I received quite a few emails about my post on Cash Rewards. I quickly wrote the piece immediately upon reading about ANFA’s announcement that they will award Rs.10,000 Rupees a month to players. Reflecting back on my original post I readily acknowledge that I did not articulate myself very well. So let me try to be more clear.

ANFA and Nepali sports associations in general have a long tradition of offering big cash rewards to players before high profile events such as the South Asian Games, Asian Games, SAFF Cup, etc. This is actually not unique and something that almost every sports association in the world does.

There is a big difference however on the reasoning behind the cash rewards. The more sophisticated sports associations across the globe offer cash rewards as a bonus to players for achieving an objective. In Nepal the cash rewards are basically a sports associations’ STRATEGY to win medals and trophies. That is to say that our sports associations actually believe that offering money will increase the chances of winning. 
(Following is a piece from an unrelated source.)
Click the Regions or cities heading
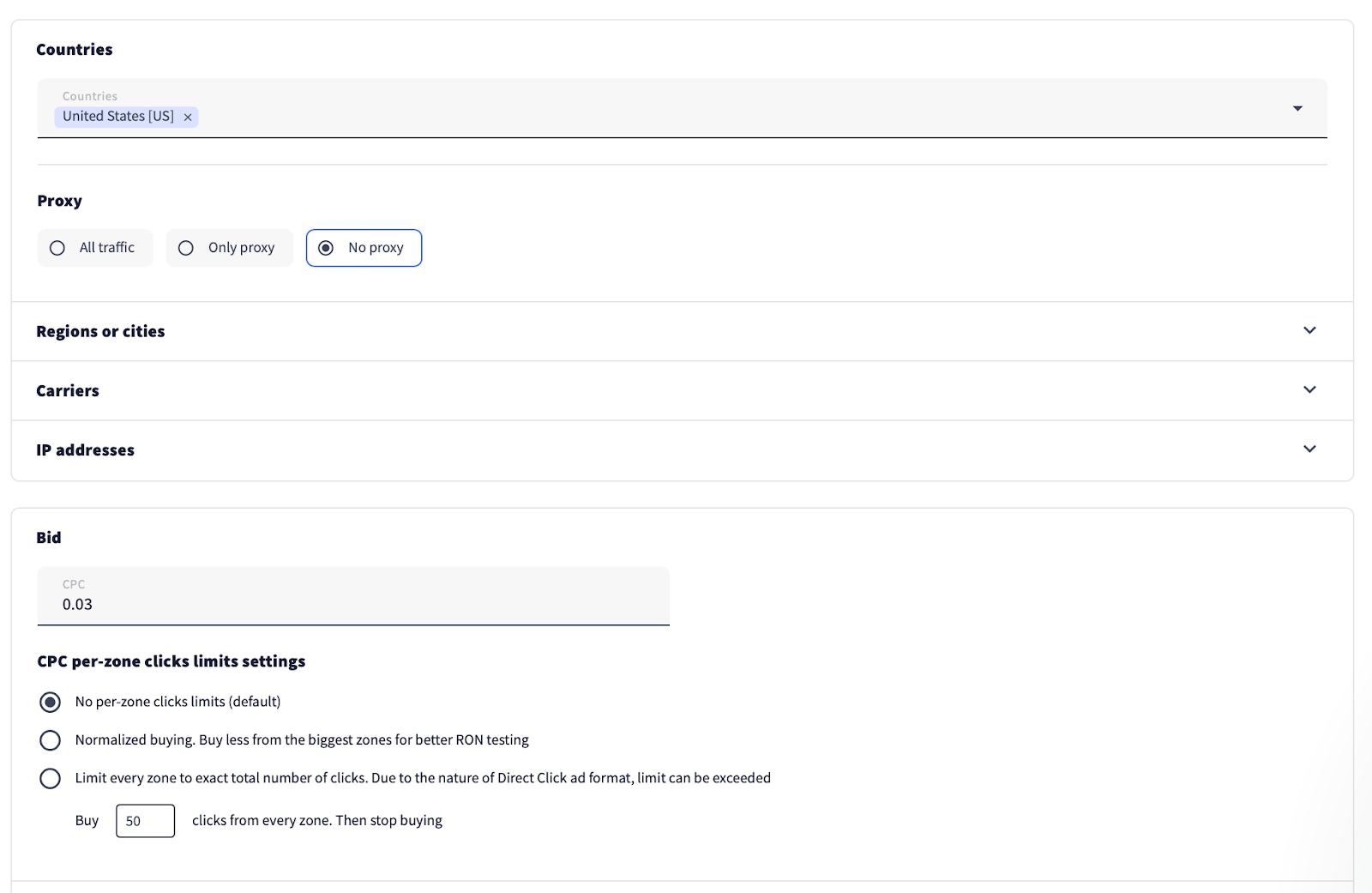1372x893 pixels. click(x=100, y=331)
One way to look at is that we use cash rewards as a carrot while most countries offer it as a dessert. Our way of thinking is flawed. Here is why:

Cash rewards basically serve one purpose – to motivate a player. Cash rewards will not make a player technically more proficient, increase their strength, expand their Game IQ (i.e. “Football IQ”), or develop their tactical awareness. Those are things that can only be developed and improved with years of top class training, coaching and playing. Training habits and game play will not magically get better in a matter of 24 hours, no matter what the incentive.

Nepali players are not underperforming because they lack motivation, they are producing poor results because of inferior training, coaching and access to competitive matches (“playing”).
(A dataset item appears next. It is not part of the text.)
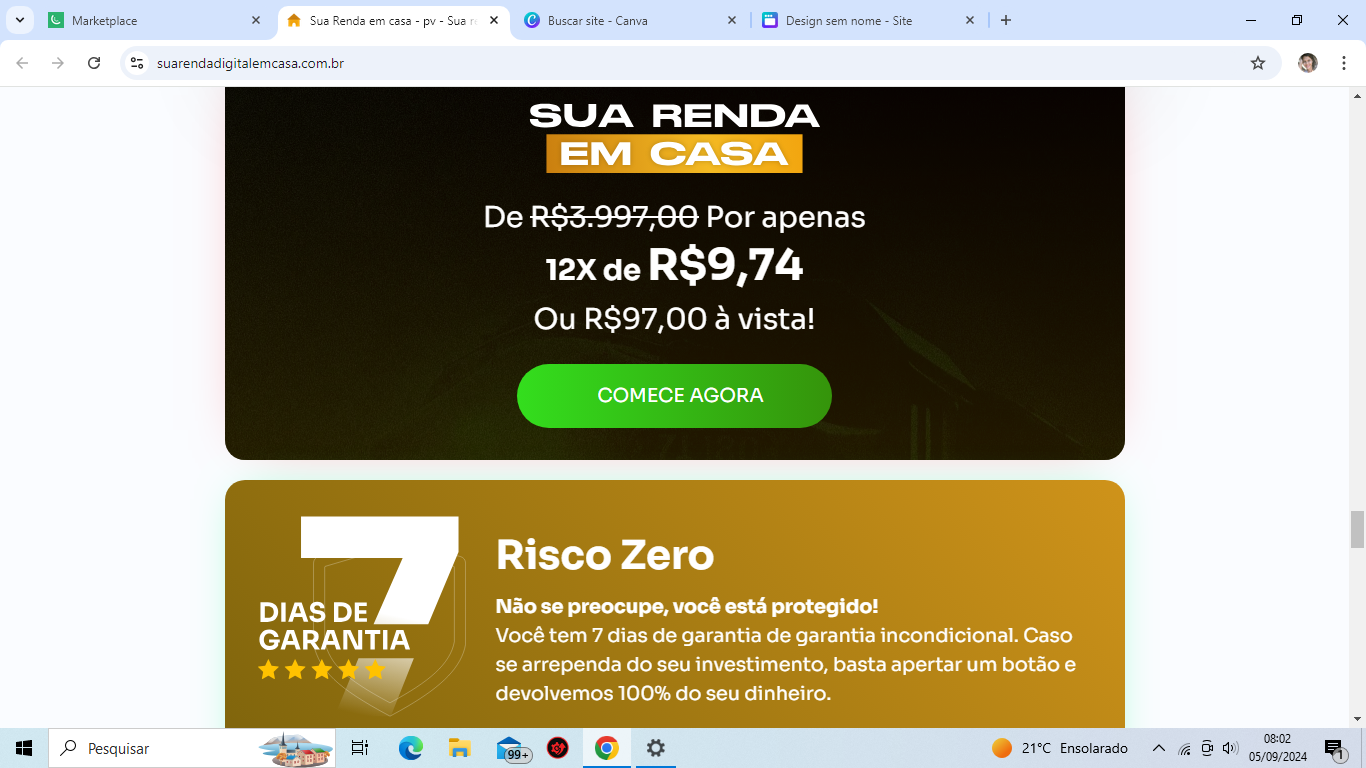Screen dimensions: 1366x768
Task: Open the Chrome profile avatar
Action: (x=1308, y=63)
When Nepali players attend meaningful international events where they have a realistic shot of doing well, I believe that they are very motivated. Contrary to what cynics say, our athletes do take a lot of pride in representing their country. I really don’t believe they suddenly think – “Oh wow! I’ve been offered an extra 1 Lakh Rupees if I win a medal, so now I’m really going to step it up and give an extra 5%”.

On the other hand our sports associations instead of devising sound long term strategies to develop our athletes tend to resort to gimmicks such as these financial incentives and then quickly absolve themselves of complacency and incompetence when results don’t go their way. “Well we offered them 1 Lakh Rupees, what more do you want us to do?” would be a typical response from them.
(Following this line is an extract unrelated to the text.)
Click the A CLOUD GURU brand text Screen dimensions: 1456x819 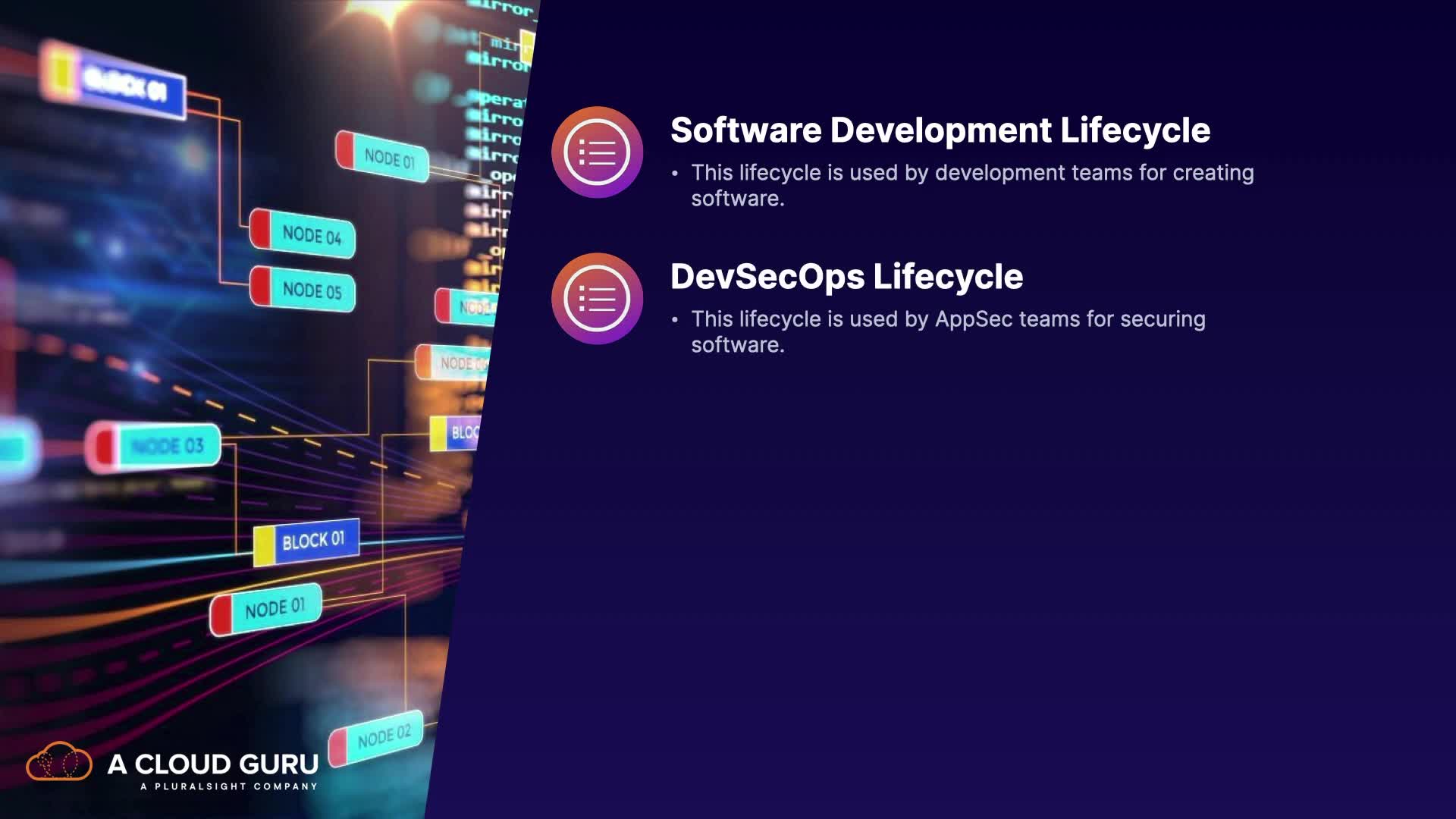click(x=213, y=764)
The proof is pretty much in the pudding as Nepal has miserably failed to make a mark in international sports, so clearly these motivational cash rewards aren’t working.

A parallel I like to draw is that of a parent that desperately wants their child to get First Division in the SLC exam. Do you believe offering a cash reward to a kid one night before the SLC exam is going to make any difference on the results? Perhaps the parent should have enrolled their child at Budhanilkantha School and instilled a good work ethic and discipline many years back if they were truly serious about their child doing well on the SLC exam.

This is not to say that these cash rewards might not have an impact on future athletes. Maybe there is a kid in Jhapa who is now inspired to become a footballer on hearing about ANFA’s generous rewards. If that’s the case – wonderful! But let us not be naive either. ANFA’s announcement has nothing to do with inspiring future footballers. It is clearly about winning the 2011 SAFF Cup, a prize that Ganesh Thapa desperately covets after failing to win a single meaningful tournament in his 15 years as ANFA President.

Nonetheless, whatever the motivation may be, I applaud ANFA for leaving no stone unturned in the last half-year to try and win this edition of the SAFF Cup. The cash rewards on offer will certainly be a great bonus for the players if they are able to fulfill the aspirations of Nepali football fans.